Debería la comentocracia analizar las cosas con más cuidado. México, un país suficientemente grande, por supuesto sin renunciar a la cooperación internacional, defiende la idea de que la verdadera soberanía radica en la capacidad interna para resolver cualquier problema sin aceptar la tutela extranjera.
Artículos como el de Dresser sugieren que el rechazo a los diagnósticos de la ONU es irracional. En realidad, se trata de fijar límites: el Estado mexicano permite a las Naciones Unidas opinar, pero sin dañar. Cuando sus juicios tienen costos reputacionales para nuestra sociedad, lo único sensato es presentar argumentos para demostrar sus inconsistencias. Si en algún momento México necesitara apoyo analítico, lo pediría. Por lo pronto, no hace falta.

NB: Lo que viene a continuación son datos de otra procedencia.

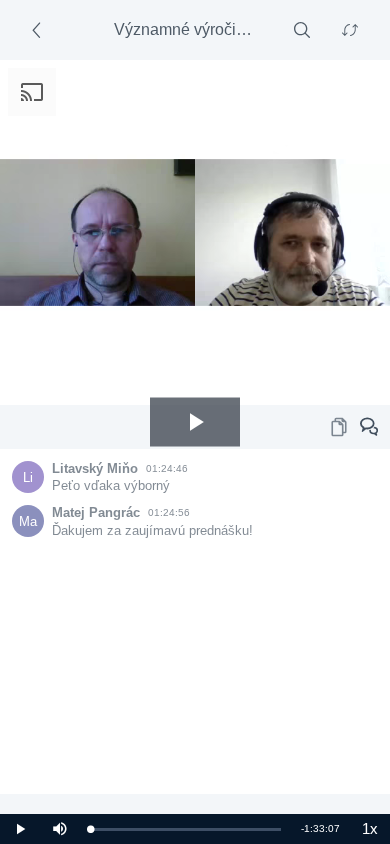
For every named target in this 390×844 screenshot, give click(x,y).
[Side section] (40, 30)
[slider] (185, 829)
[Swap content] (350, 30)
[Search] (302, 30)
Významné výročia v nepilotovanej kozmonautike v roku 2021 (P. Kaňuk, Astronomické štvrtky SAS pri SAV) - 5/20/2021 (188, 29)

En fin, lo enfermizo es decir que la soberanía es una enfermedad.
Silva-Herzog Márquez
La enfermedad de este editorialista de Reforma es distinta y quizá peor: la totalitaritis. Jesús Silva-Herzog Márquez es un hombre inteligente y culto. Comprendo que sea crítico de la 4T por su formación en una de las facultades más conservadoras de la UNAM, la de Derecho; por su trabajo en el Tecnológico de Monterrey y por sus actividades académicas en la Universidad de Columbia, Georgetown y el Centro Woodrow Wilson. La gente es lo que consume: y don Silva-H M., creció imbuido desde la cuna por el dogma de las tesis políticas conservadoras.

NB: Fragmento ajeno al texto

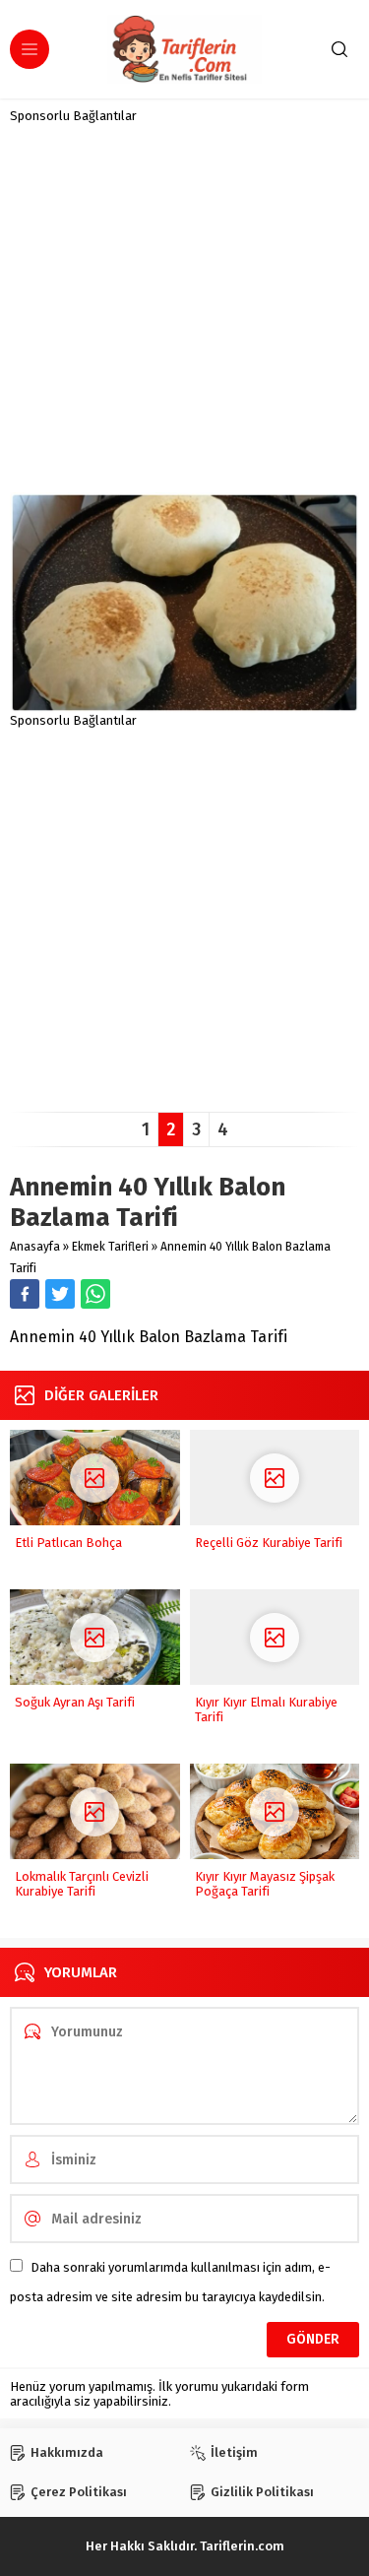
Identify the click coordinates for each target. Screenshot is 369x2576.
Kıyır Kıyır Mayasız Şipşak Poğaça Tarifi (265, 1884)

Pero una cosa es la ideología y otra ejemplificar con verdaderas ridiculeces. En su columna de hoy, Silva-Herzog Márquez sugiere abiertamente que la estrategia de comunicación de Claudia Sheinbaum es parecida a tres modelos históricos: el de Fidel Castro en Cuba, el de Stalin en la URSS y el de Hitler en la Alemania nazi. Qué falta de seriedad.
¿No es enfermedad ver dictadores del siglo XX en cada esquina del México de izquierda? ¿No puede reconocer un dato elemental todo un profesor del Tec de Monterrey: que en esos regímenes no existía libertad de prensa, mientras que en la 4T la libertad de expresión es plena?
La libertad de expresión enorme en México la demuestran las muy frecuentes y duras críticas —e incluso insultos— contra Sheinbaum del mismo Silva-Herzog, y de Dresser, Sarmiento, Aguilar Camín, Riva Palacio, Jorge Castañeda, Carlos Marín, Hiriart, Nuño, Beltrán del Río, Gómez Leyva, Loaeza, Fernández Menéndez y el muy extenso etcétera. Hay periodistas que asisten a las mañaneras y hasta faltan al respeto a la titular del ejecutivo, mientras Claudia, con notable paciencia, solo pide que moderen sus palabras.
¿A qué viene comparar la política de comunicación de la 4T con la de regímenes genocidas o totalitarios? ¿Es todo lo que puede dar la innegable cultura del señor Silva-Herzog Márquez? ¿Cuándo lo infectó el virus del fanatismo? Algún especialista en tratar la inestabilidad emocional podrá diagnosticarle la totalitaritis aguda y curarlo, espero… ¿o será que, de plano, eso no tiene remedio?